Greetings, young Sophia!

I hope you'll forgive me for looking up the domain of your email address. Ballet school, how very impressive. I have a daughter of my own who dreams of becoming a ballet dancer, but alas, she takes after me, two left feet. That's a British idiom, means you can't dance -- you may never need to use it. I was in a school play with your mother. I have a vivid memory of our PE teachers teaching us to hand-jive with very obvious reluctance. The girls got on better with it than we boys did, not surprisingly. There is a line in Graham Greene's 'The Power and the Glory', 'There is always one moment in childhood when the door opens and lets the future in' - I wonder if I witnessed such a moment for her. How humbling that is, knowing of her passing. I am truly sorry. I and all my family send our prayers and condolences to you and your father.

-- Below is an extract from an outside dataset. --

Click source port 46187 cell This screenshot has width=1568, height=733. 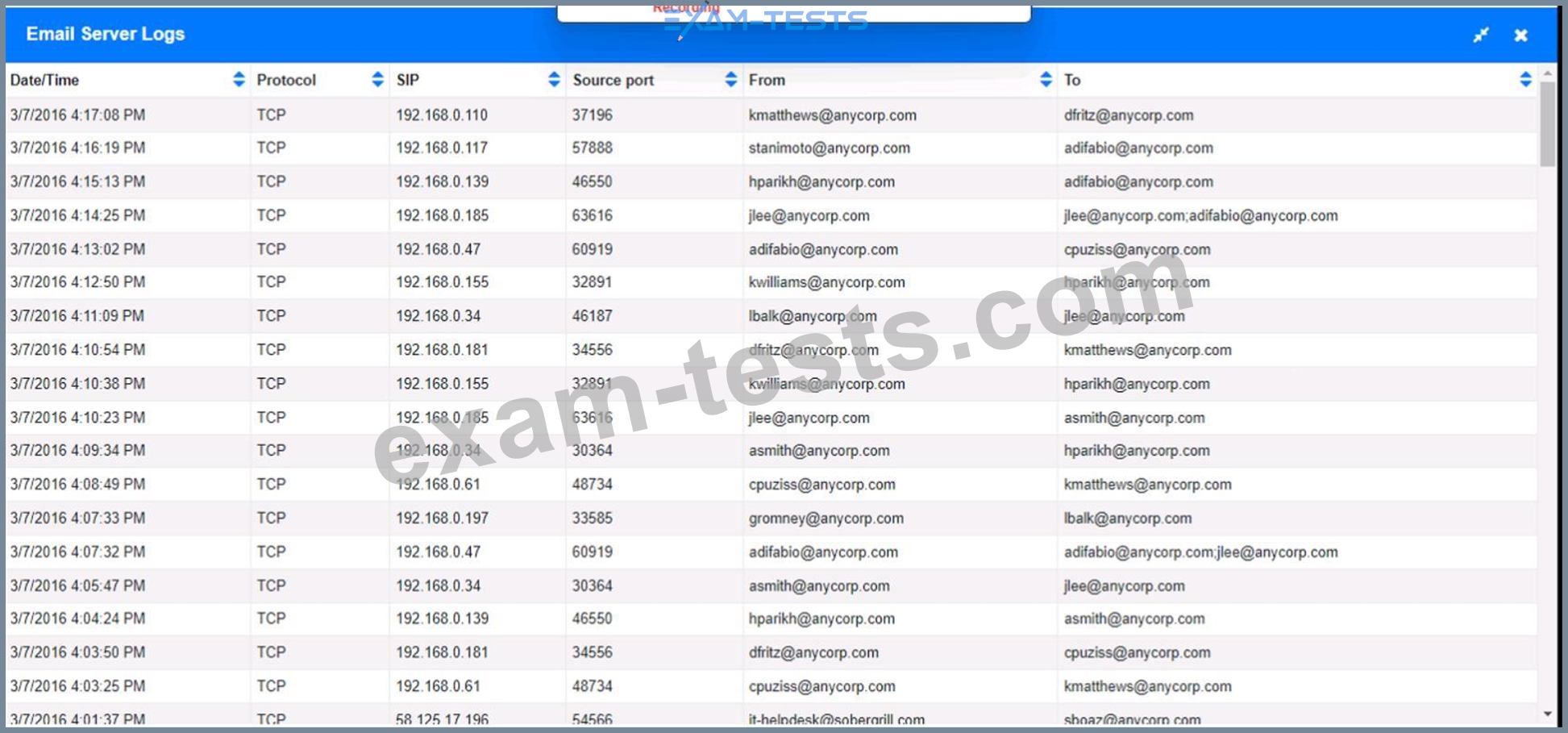tap(592, 316)
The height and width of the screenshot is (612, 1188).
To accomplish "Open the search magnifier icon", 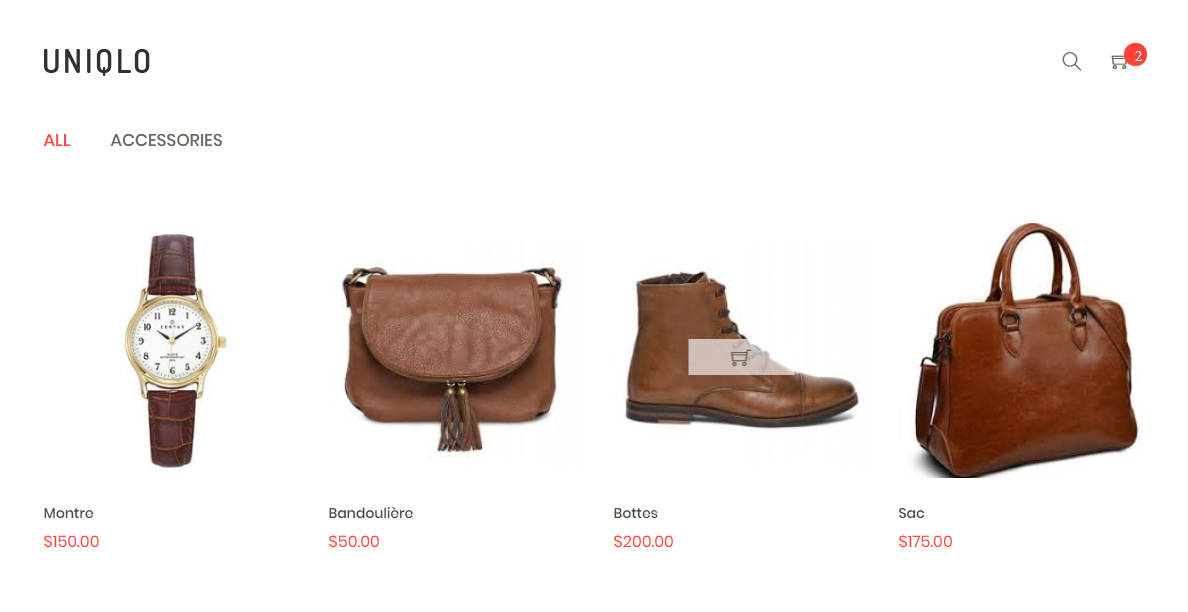I will click(x=1071, y=61).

As you can see I have a tendency to witter on, and the older I get the less it is valued by anyone spending time with me. What I am trying to say is, you, young Sophia, have knocked at the right door. I will talk your ears off with anecdotes. Let me know the time and place, and I will be there.

Julian Cook

* * *

Hello Sophia,

First of all I will say I am very sorry to hear of your mother's death. I recognise it was a long time ago now, but I have lost my own mother and I know the pain never quite goes away. I hope you and your father are keeping well and life is good to you.

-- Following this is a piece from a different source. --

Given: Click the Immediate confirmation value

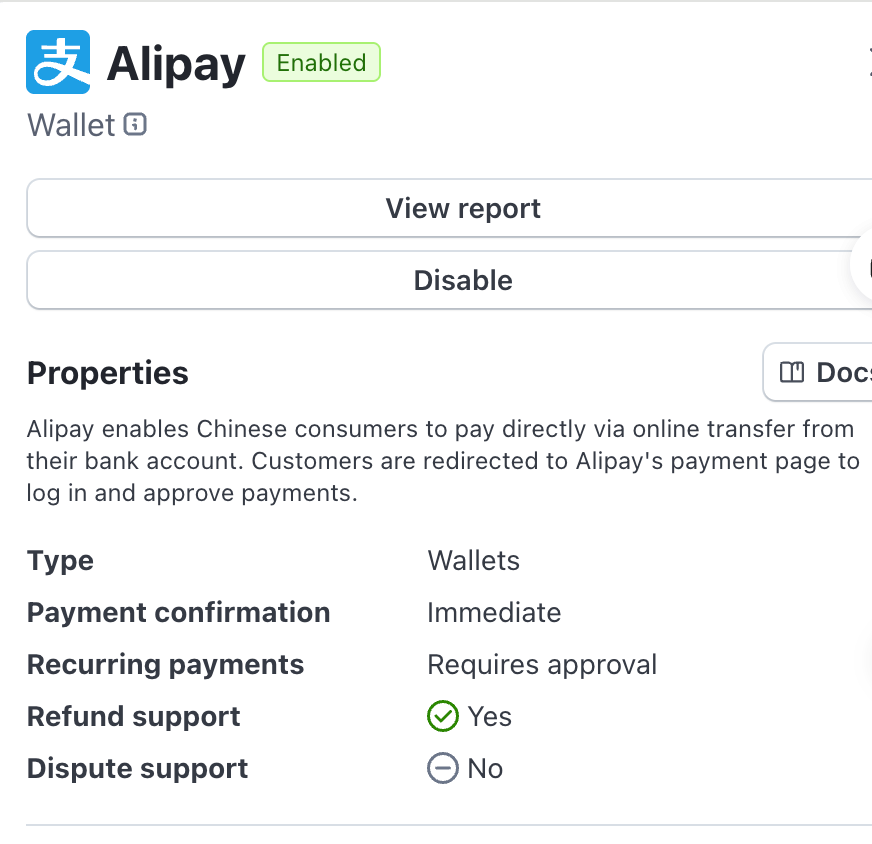Looking at the screenshot, I should [x=493, y=613].
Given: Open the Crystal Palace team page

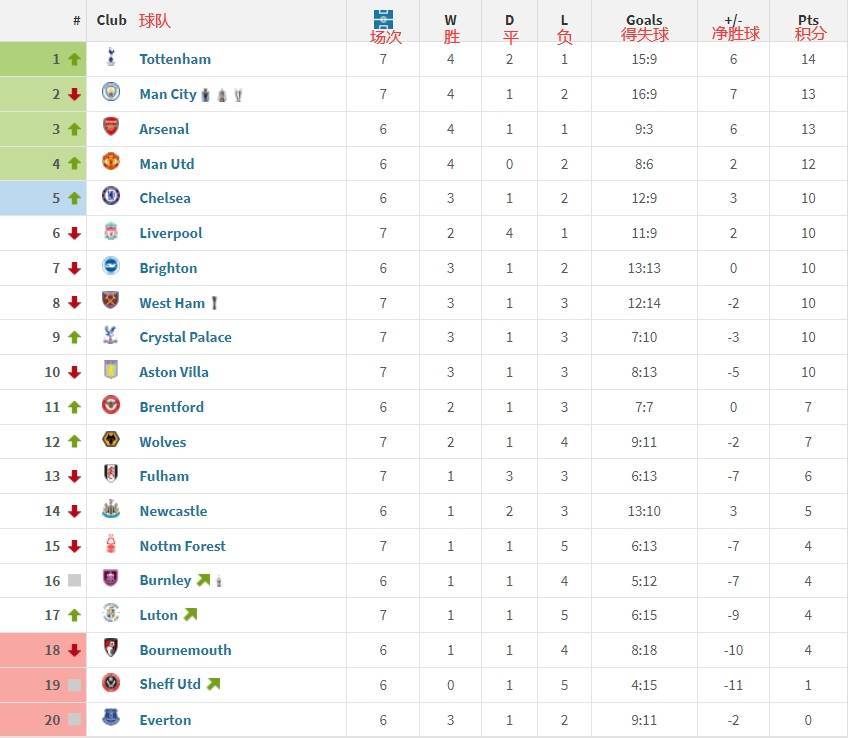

I'll be upfront with you -- the stories I have are not exciting. Neither my nor your mother's life was ever going to peak at secondary school, especially not in the statistically most normal town in England. But I remember she was a very creative person; always drawing or writing or telling stories. And she was a good person. I was not very close to her, but I still would have trusted her with anything.

I probably won't be the best help you can find. But if you still want to get in touch with me, please do. I'd be honoured to help you.

Matt Hilton

* * *

There was not much time and they were nervous to meet her alone, so she brought them all into one message, and they agreed to meet at a restaurant in town. When she approaches, they are already there at a table by the window with a space left for her. She swallows the last traces of chocolate remaining in her mouth and makes her entrance, head held high.

Julian Cook is the first to acknowledge her. Sophia found him through TripAdvisor reviews; he gives historical tours of Oxfordshire, so is probably accustomed to welcoming travellers. Although he must only be in his mid-thirties if he went to school with her mother, he has the genial self-assured air of the old senior managers at her father's firm.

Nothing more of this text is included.